[Interface element records]
##############################
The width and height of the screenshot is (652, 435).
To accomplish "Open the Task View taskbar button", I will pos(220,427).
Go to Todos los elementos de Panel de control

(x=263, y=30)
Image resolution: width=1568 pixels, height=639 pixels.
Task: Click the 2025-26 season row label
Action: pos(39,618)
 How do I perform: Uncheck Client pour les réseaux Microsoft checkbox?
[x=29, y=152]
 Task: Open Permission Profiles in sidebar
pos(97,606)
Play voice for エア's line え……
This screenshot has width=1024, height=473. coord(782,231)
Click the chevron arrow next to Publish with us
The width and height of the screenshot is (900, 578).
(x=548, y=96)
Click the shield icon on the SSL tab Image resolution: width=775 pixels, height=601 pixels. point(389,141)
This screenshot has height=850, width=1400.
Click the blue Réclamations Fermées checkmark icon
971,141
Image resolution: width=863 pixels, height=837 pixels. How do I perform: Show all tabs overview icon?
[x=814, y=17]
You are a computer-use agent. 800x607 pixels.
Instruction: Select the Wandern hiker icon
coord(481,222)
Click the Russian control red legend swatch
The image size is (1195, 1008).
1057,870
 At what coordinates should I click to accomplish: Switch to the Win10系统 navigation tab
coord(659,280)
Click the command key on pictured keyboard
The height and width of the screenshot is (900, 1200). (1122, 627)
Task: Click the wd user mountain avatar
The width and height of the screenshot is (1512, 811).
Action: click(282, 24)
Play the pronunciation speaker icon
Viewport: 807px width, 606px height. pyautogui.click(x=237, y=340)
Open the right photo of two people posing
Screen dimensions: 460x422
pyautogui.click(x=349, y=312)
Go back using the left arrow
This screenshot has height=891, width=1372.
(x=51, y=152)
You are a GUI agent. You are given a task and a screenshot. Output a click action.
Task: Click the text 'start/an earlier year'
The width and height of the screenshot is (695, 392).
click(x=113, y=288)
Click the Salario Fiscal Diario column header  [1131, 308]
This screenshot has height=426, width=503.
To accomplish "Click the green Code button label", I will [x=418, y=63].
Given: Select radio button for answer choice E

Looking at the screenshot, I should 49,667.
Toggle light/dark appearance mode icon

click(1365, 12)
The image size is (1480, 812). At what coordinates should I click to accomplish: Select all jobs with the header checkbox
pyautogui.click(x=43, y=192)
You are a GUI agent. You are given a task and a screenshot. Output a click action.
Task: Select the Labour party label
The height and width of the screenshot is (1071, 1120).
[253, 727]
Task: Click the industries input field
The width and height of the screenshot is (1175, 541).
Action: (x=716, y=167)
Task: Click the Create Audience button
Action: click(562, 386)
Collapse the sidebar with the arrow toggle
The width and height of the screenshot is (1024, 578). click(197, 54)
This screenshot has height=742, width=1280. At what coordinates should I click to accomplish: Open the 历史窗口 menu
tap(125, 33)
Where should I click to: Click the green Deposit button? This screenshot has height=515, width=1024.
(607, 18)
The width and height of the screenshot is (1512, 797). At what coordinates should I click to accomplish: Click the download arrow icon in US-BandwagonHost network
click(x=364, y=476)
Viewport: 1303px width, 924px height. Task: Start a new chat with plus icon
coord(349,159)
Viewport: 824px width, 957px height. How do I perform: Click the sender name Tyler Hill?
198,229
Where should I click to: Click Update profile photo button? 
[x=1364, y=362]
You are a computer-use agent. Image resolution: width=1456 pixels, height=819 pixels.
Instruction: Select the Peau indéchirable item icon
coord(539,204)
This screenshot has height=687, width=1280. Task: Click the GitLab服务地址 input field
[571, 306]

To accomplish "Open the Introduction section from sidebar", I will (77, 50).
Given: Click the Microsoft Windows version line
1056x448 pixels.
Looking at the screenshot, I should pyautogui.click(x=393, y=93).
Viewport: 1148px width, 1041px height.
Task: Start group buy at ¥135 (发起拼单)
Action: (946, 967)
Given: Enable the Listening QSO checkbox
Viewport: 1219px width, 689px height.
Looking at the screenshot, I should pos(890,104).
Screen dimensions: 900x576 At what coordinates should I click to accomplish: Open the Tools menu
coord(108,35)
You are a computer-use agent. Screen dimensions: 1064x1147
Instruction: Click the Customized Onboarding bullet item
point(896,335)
##############################
WRITTEN PROBLEM:
Swap "Instruction" for "Command" everywhere it occurs in the records above, leaving everything else unchanged.

COMPLETE ANSWER:
The width and height of the screenshot is (652, 435).
To accomplish "Open the Task View taskbar button", I will pos(220,427).
Go to Todos los elementos de Panel de control

(x=263, y=30)
Image resolution: width=1568 pixels, height=639 pixels.
Task: Click the 2025-26 season row label
Action: pos(39,618)
 How do I perform: Uncheck Client pour les réseaux Microsoft checkbox?
[x=29, y=152]
 Task: Open Permission Profiles in sidebar
pos(97,606)
Play voice for エア's line え……
This screenshot has width=1024, height=473. coord(782,231)
Click the chevron arrow next to Publish with us
The width and height of the screenshot is (900, 578).
(x=548, y=96)
Click the shield icon on the SSL tab Image resolution: width=775 pixels, height=601 pixels. point(389,141)
This screenshot has height=850, width=1400.
Click the blue Réclamations Fermées checkmark icon
971,141
Image resolution: width=863 pixels, height=837 pixels. How do I perform: Show all tabs overview icon?
[x=814, y=17]
You are a computer-use agent. 800x607 pixels.
Command: Select the Wandern hiker icon
coord(481,222)
Click the Russian control red legend swatch
The image size is (1195, 1008).
1057,870
 At what coordinates should I click to accomplish: Switch to the Win10系统 navigation tab
coord(659,280)
Click the command key on pictured keyboard
The height and width of the screenshot is (900, 1200). (1122, 627)
Task: Click the wd user mountain avatar
The width and height of the screenshot is (1512, 811).
Action: click(282, 24)
Play the pronunciation speaker icon
Viewport: 807px width, 606px height. pyautogui.click(x=237, y=340)
Open the right photo of two people posing
Screen dimensions: 460x422
pyautogui.click(x=349, y=312)
Go back using the left arrow
This screenshot has height=891, width=1372.
(x=51, y=152)
You are a GUI agent. You are given a task and a screenshot. Output a click action.
Task: Click the text 'start/an earlier year'
The width and height of the screenshot is (695, 392).
click(x=113, y=288)
Click the Salario Fiscal Diario column header  [1131, 308]
This screenshot has height=426, width=503.
To accomplish "Click the green Code button label", I will [x=418, y=63].
Given: Select radio button for answer choice E

Looking at the screenshot, I should 49,667.
Toggle light/dark appearance mode icon

click(1365, 12)
The image size is (1480, 812). At what coordinates should I click to accomplish: Select all jobs with the header checkbox
pyautogui.click(x=43, y=192)
You are a GUI agent. You are given a task and a screenshot. Output a click action.
Task: Select the Labour party label
The height and width of the screenshot is (1071, 1120).
[253, 727]
Task: Click the industries input field
The width and height of the screenshot is (1175, 541).
Action: (x=716, y=167)
Task: Click the Create Audience button
Action: click(562, 386)
Collapse the sidebar with the arrow toggle
The width and height of the screenshot is (1024, 578). click(197, 54)
This screenshot has height=742, width=1280. At what coordinates should I click to accomplish: Open the 历史窗口 menu
tap(125, 33)
Where should I click to: Click the green Deposit button? This screenshot has height=515, width=1024.
(607, 18)
The width and height of the screenshot is (1512, 797). At what coordinates should I click to accomplish: Click the download arrow icon in US-BandwagonHost network
click(x=364, y=476)
Viewport: 1303px width, 924px height. Task: Start a new chat with plus icon
coord(349,159)
Viewport: 824px width, 957px height. How do I perform: Click the sender name Tyler Hill?
198,229
Where should I click to: Click Update profile photo button? 
[x=1364, y=362]
You are a computer-use agent. Image resolution: width=1456 pixels, height=819 pixels.
Command: Select the Peau indéchirable item icon
coord(539,204)
This screenshot has height=687, width=1280. Task: Click the GitLab服务地址 input field
[571, 306]

To accomplish "Open the Introduction section from sidebar", I will (77, 50).
Given: Click the Microsoft Windows version line
1056x448 pixels.
Looking at the screenshot, I should pyautogui.click(x=393, y=93).
Viewport: 1148px width, 1041px height.
Task: Start group buy at ¥135 (发起拼单)
Action: (946, 967)
Given: Enable the Listening QSO checkbox
Viewport: 1219px width, 689px height.
Looking at the screenshot, I should pos(890,104).
Screen dimensions: 900x576 At what coordinates should I click to accomplish: Open the Tools menu
coord(108,35)
You are a computer-use agent. Screen dimensions: 1064x1147
Command: Click the Customized Onboarding bullet item
point(896,335)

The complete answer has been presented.